Goal 1: In the passage on tetrahedron volume, what kind of determinant is the volume said to be proportional to?
Goal 2: Extend the passage on tetrahedron volume, picking up after its last sentence.

Source extract:
For any four distinct $t_1, t_2, t_3, t_4$ in $\mathbb{R}$, the volume of the tetrahedron $\mathscr{T}$ formed by $\vec{p}(t_i) \in \mathscr{C}$ is proportional to a Vandermonde determinant:

$$\begin{align} 6 \text{Volume}(\mathscr{T}) & = \Big| (\vec{p}(t_2)-\vec{p}(t_1)) \cdot \left[ (\vec{p}(t_3) - \vec{p}(t_1)) \times (\vec{p}(t_4) - \vec{p}(t_1)) \right] \Big|\\ & = \det \begin{bmatrix} 1 & t_1 & t_1^2 & t_1^3\\ 1 & t_2 & t_2^2 & t_2^3\\ 1 & t_3 & t_3^2 & t_3^3\\ 1 & t_4 & t_4^2 & t_4^3 \end{bmatrix} \ne 0 \end{align}$$ The implies any four distinct points on $\mathscr{C}$ are not coplanar. As a result, the edges of the tetrahedron $\mathscr{T}$ intersect at and only at the appropriate vertices.

(Item coordinate data)

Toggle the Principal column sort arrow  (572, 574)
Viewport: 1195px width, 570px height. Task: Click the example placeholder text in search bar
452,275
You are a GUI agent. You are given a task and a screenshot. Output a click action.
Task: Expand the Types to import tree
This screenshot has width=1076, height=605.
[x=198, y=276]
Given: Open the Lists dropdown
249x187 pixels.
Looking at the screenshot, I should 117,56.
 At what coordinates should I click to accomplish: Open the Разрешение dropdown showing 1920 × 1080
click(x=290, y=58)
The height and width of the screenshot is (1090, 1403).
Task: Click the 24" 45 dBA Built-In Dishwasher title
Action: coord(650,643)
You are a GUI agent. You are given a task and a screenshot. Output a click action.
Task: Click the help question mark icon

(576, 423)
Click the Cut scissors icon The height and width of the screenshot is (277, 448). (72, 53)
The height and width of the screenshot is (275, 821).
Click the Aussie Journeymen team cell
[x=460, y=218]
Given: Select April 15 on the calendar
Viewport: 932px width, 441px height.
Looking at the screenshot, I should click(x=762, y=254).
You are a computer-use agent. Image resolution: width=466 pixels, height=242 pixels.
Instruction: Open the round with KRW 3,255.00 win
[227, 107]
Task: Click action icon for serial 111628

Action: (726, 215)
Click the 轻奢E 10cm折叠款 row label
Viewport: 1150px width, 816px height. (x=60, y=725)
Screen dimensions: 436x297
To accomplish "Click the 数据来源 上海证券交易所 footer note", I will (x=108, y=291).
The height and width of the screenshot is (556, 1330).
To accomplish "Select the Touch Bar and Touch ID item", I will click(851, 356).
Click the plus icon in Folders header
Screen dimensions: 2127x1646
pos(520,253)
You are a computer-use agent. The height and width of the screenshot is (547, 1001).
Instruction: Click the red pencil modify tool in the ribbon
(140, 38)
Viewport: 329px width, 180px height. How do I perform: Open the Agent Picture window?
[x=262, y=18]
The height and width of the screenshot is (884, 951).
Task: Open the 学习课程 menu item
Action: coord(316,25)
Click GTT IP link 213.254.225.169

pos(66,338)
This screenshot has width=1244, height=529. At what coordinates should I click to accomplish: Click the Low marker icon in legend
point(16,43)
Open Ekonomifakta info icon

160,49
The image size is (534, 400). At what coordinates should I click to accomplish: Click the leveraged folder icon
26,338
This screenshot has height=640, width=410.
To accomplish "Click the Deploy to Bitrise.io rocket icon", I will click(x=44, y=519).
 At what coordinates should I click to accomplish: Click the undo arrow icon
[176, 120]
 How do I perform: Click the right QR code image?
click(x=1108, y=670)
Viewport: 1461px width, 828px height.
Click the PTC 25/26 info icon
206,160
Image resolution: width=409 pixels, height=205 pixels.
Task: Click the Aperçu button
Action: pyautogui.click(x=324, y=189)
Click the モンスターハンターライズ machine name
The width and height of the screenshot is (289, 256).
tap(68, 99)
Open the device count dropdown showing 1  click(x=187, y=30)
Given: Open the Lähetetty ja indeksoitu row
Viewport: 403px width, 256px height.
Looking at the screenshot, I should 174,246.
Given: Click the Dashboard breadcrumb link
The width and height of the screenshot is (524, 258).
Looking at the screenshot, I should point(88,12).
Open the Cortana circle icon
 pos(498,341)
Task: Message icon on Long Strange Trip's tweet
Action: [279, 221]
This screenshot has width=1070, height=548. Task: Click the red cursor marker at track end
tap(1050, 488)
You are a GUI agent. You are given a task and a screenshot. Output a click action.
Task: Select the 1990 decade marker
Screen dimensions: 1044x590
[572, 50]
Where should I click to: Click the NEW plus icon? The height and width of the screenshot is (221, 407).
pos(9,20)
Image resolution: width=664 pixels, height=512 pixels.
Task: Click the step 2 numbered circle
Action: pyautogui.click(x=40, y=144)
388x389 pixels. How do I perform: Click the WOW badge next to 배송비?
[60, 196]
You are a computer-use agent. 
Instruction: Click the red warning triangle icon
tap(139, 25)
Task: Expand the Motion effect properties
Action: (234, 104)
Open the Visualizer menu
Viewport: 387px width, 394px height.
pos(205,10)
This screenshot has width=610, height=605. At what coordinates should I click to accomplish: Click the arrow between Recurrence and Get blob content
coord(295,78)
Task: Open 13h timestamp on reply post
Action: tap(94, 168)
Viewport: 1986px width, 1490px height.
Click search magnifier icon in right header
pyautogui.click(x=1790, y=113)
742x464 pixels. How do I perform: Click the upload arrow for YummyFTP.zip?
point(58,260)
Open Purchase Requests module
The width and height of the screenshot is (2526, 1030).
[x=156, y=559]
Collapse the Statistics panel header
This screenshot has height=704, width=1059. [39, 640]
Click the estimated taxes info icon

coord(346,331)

Reply 1: A Vandermonde determinant.

Reply 2:
Now take arbitrary $n$ distinct points $\vec{p}_i$ from $\mathscr{C}$. Above argument shows that if we form a complete graph $K_n$ from them, the edges intersect at and only at appropriate vertices. This gives us an embedding of the complete graph $K_n$ into $\mathbb{R}^3$. Since every graph of $n$ vertices is a sub-graph of $K_n$, we are done.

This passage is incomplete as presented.